→ **Exercise**: Repeat the material word for word, from its beginning through the line that contains "Looking at the screenshot, I should pyautogui.click(x=33, y=69).", with both ends included. Leave out the pictures.

→ **Available data**:
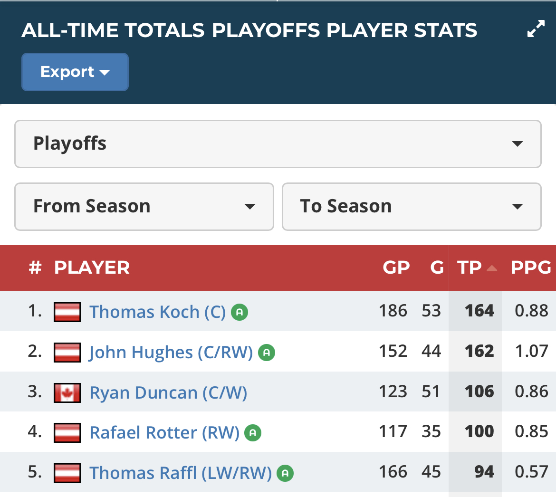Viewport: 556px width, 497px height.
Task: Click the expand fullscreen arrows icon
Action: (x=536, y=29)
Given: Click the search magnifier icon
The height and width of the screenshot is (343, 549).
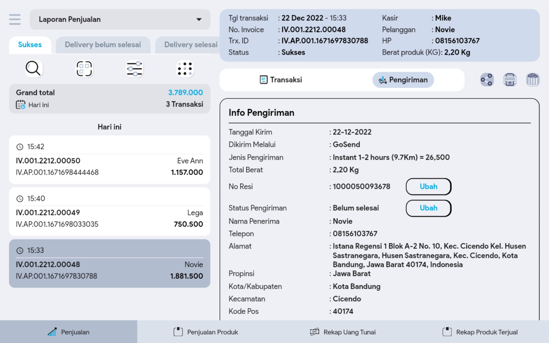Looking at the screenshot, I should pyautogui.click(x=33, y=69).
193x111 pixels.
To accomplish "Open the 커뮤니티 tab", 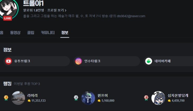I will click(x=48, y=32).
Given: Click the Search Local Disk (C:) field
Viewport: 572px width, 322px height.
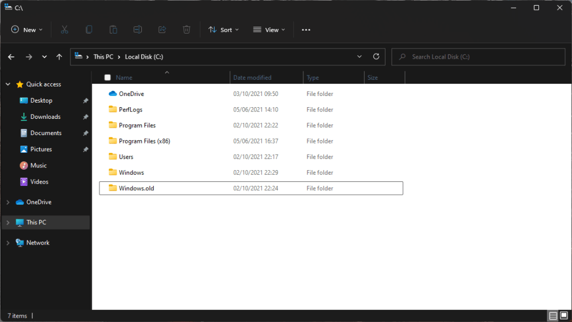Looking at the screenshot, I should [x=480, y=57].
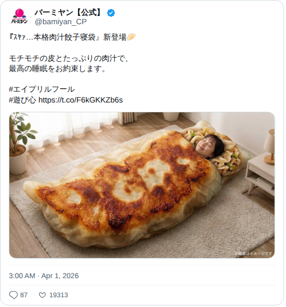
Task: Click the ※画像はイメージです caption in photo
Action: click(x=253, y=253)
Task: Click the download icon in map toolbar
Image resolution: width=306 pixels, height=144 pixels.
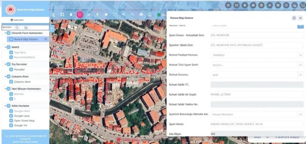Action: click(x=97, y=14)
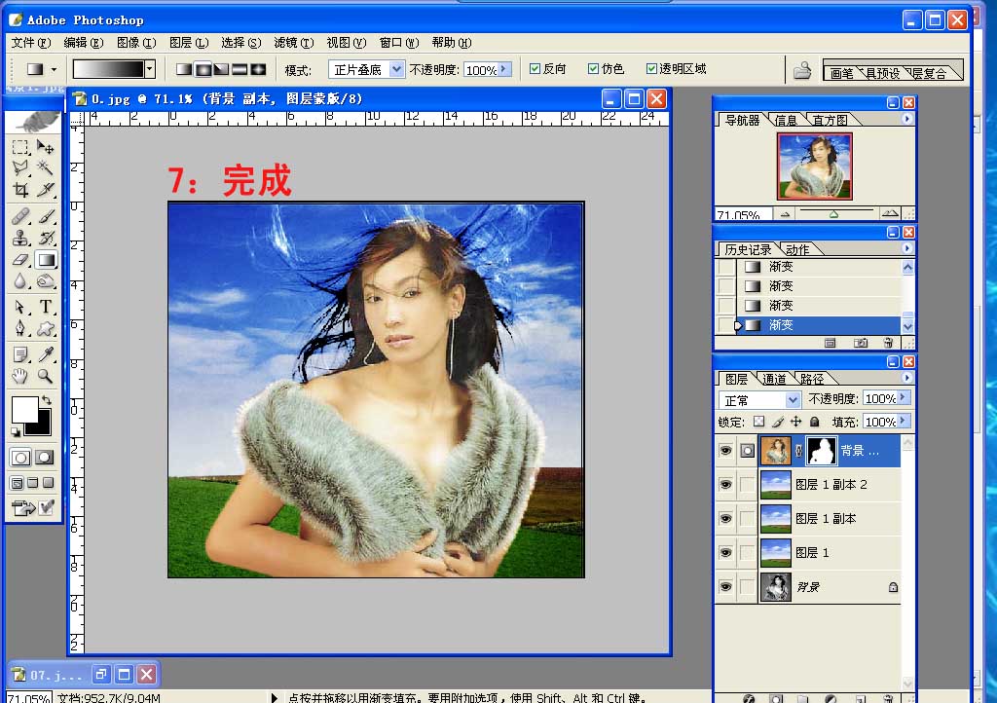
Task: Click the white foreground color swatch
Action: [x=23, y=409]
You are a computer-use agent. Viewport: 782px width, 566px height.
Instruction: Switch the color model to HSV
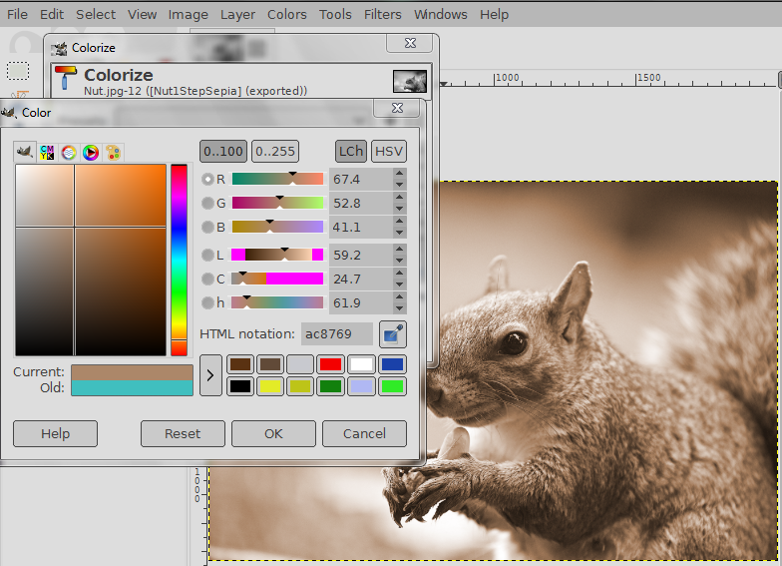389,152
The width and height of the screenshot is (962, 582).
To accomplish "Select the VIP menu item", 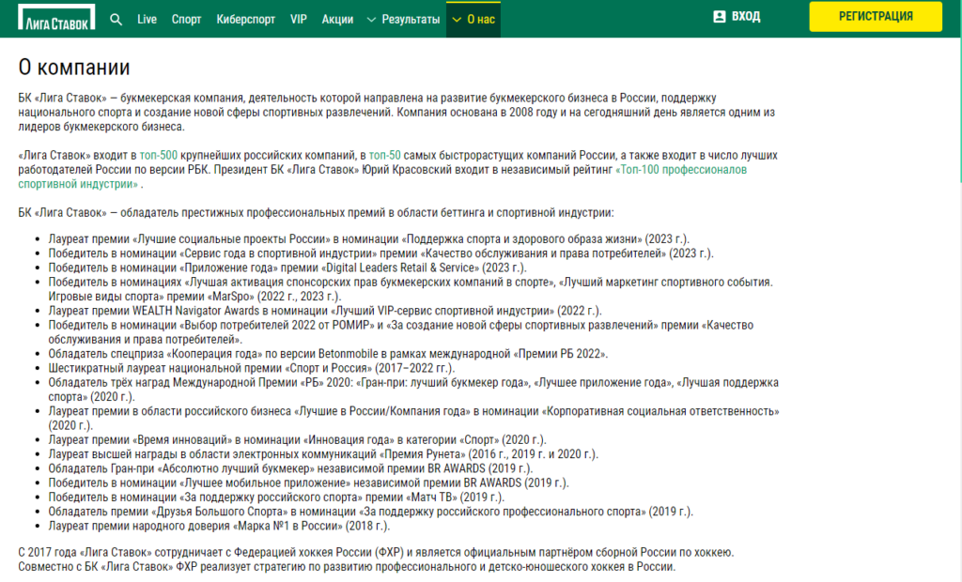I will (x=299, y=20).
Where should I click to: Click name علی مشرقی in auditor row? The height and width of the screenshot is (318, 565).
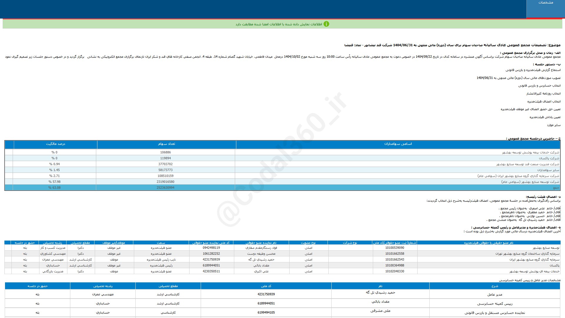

→ **Completed exercise**:
Viewport: 556px width, 497px height.
Task: Click the expand fullscreen arrows icon
Action: (x=536, y=29)
Given: Click the search magnifier icon
The height and width of the screenshot is (343, 549).
Looking at the screenshot, I should pyautogui.click(x=33, y=69).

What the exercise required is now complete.